From birth to the end of the experiments, all rats were kept in protective cages with unlimited access to water and standard rat chow (Panlab, Barcelona, Spain). At the beginning of the experiments, rats were six weeks old and weighed 100-150 g.

Implantation of Tumors and Design of the Experiment
A total of 48 animals were used. Each animal was assigned randomly to one of four groups, with male and female rats being distributed equally in each group. Groups were defined as follows: Group G1, cancer control group (n = 16); Group G2, crocin-treated cancer group (n = 12); Group G3, toxicity control group (n = 10); Group G4, crocin-treated toxicity group (n = 10).

In animals in the so-called cancer groups (G1 and G2), tumors were generated in the thoracic region by unilateral subcutaneous injection of DHD/K12-PROb cells into the right side of the chest. DHD/K12-PROb cells were trypsinized, washed, and resuspended in PBS. Then 0.25 ml of the suspension, containing 1 x 106 cells, was injected into each rat.

From 1 to 13 weeks after inoculation, animals in Group G2 received a subcutaneous injection of crocin (400 mg/kg body wt), into the caudal third of the back, once a week. For injection, lyophilized crocin was dissolved in 1-2 ml of sterile saline solution to give a solution of 45-60 mg/ml. The solution was passed through a 0.22-mum-pore filter before injection. Animals in Group G1 received no treatment.

Tumor growth was monitored in all animals in the cancer groups and recorded weekly by measurement of greatest diameters with calipers.

In the case of the two toxicity groups (G3 and G4), the treatment protocol was identical. However, because these groups were used to study the effects of crocin on metabolic processes and in the parenchyma, no animals were inoculated with tumor cells.

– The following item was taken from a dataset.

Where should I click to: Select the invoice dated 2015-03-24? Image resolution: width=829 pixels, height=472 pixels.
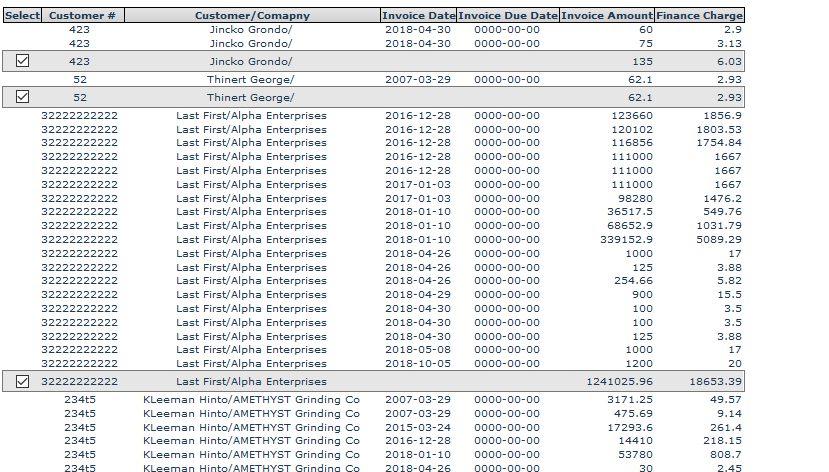click(x=418, y=427)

The body weights of all animals were measured weekly. Rats in both cancer groups were not sacrificed, and on the day each rat died a natural death was recorded. Animals in the toxicity groups were sacrificed during the first week after the end of treatment, and blood and samples of lung, liver, kidney, and spleen were collected as follows. Rats were anesthetized with an intraperitoneal injection of a mixture of ketamine (75 mg/kg) and xylazine (10 mg/kg), and approximately 1.5-2.0 ml of blood were withdrawn from each rat by cardiac puncture. A lethal dose of thiopental sodium was then given intracardially. Finally, animals were autopsied, and samples from all lobules of the liver, the spleen, the kidneys, and all lobules of the lungs were taken. All samples of tissue were processed for histopathological examination.

Extraction of Crocin
Dry stigmas of pure "La Mancha" saffron (Crocus sativus L.) were purchased locally in Albacete, Spain, and stored in darkness at 4degreesC before use.

Crocin was purified by mild acid hydrolysis of saffron dry stigma, adsorption chromatography, and high-performance liquid chromatography, as described by Escribano and co-workers ( 9).

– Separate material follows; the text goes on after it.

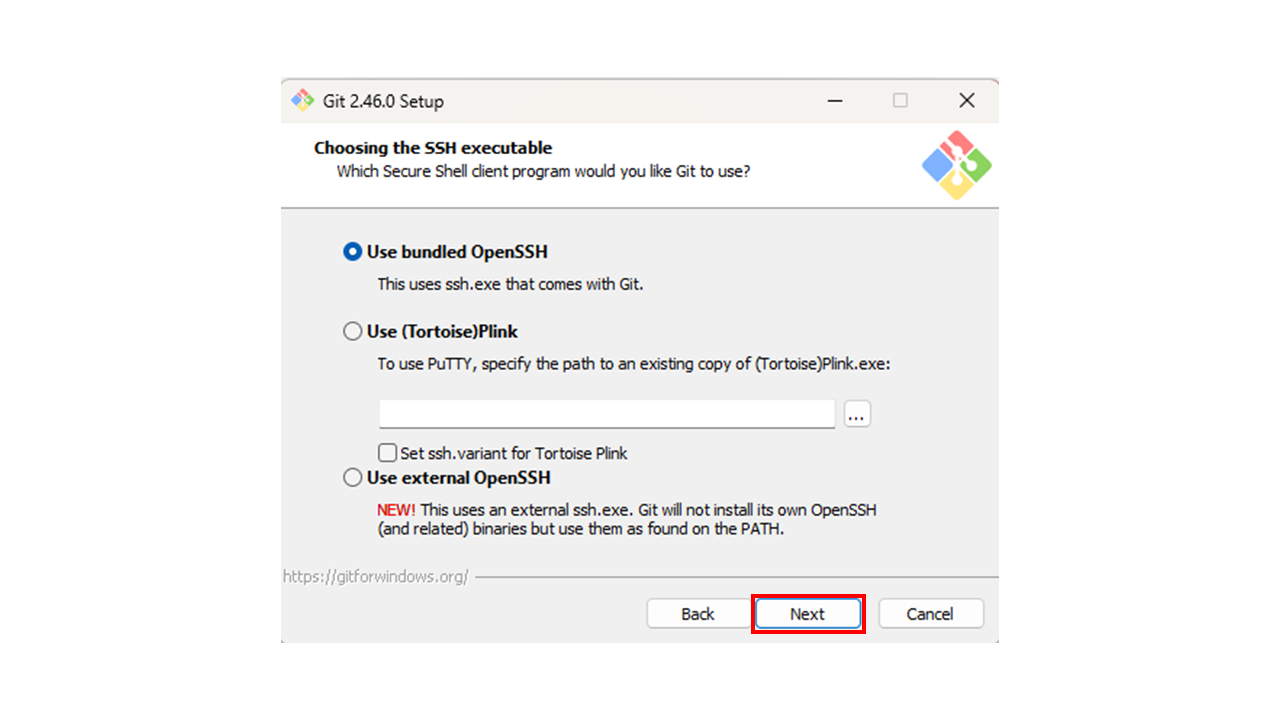Click the Git 2.46.0 Setup title text

[383, 101]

Microscopic Examination of Tissue
Tissue samples were fixed in formalin for 48 hours and then embedded in paraffin. Sections (4 mum) were cut and stained with hematoxylin-eosin by standard procedures.

Biochemical Analysis of Serum
Blood samples were processed for biochemical analysis, and levels of the following factors in the serum were measured: glucose, urea, creatinine, calcium, sodium, potassium, chloride, cholesterol, triglycerides, total bilirubin, aspartate aminotransferase, alanine aminotransferase, L-gamma-glutamyltransferase, alkaline phosphatase, cholinesterase, lactate dehydrogenase, amylase, total protein, and albumin.

Biochemical analyses were performed by autoanalyzers (model 747, Hitachi) following the methods described in the manual of the reagent manufacturer (Boehringer Mannheim, Mannheim, Germany). Specifically, these methods were as follows: glucose, cholesterol, triglycerides, L-gamma-glutamyltransferase, and amylase serum levels were measured by enzymatic colorimetric tests, urea by kinetic ultraviolet test, creatinine by the Jaffe method (kinetic) without deproteinization, calcium by o-cresolphthalein complexion, sodium, potassium, and chloride by selective electrode with dilution, total bilirubin by the DPD method, aspartate aminotransferase, alanine aminotransferase, and lactate dehydrogenase by ultraviolet tests, alkaline phosphatase by an optimized standard method, total protein by the biuret reaction, and albumin by bromcresol green.

Statistical Analysis
We used the Mantel-Cox test to compare the survival time in crocin-treated and nontreated animals and Student's t-test to compare tumor size and body weight in each group. Analysis of variance was used for comparison of biochemical data in the toxicity groups.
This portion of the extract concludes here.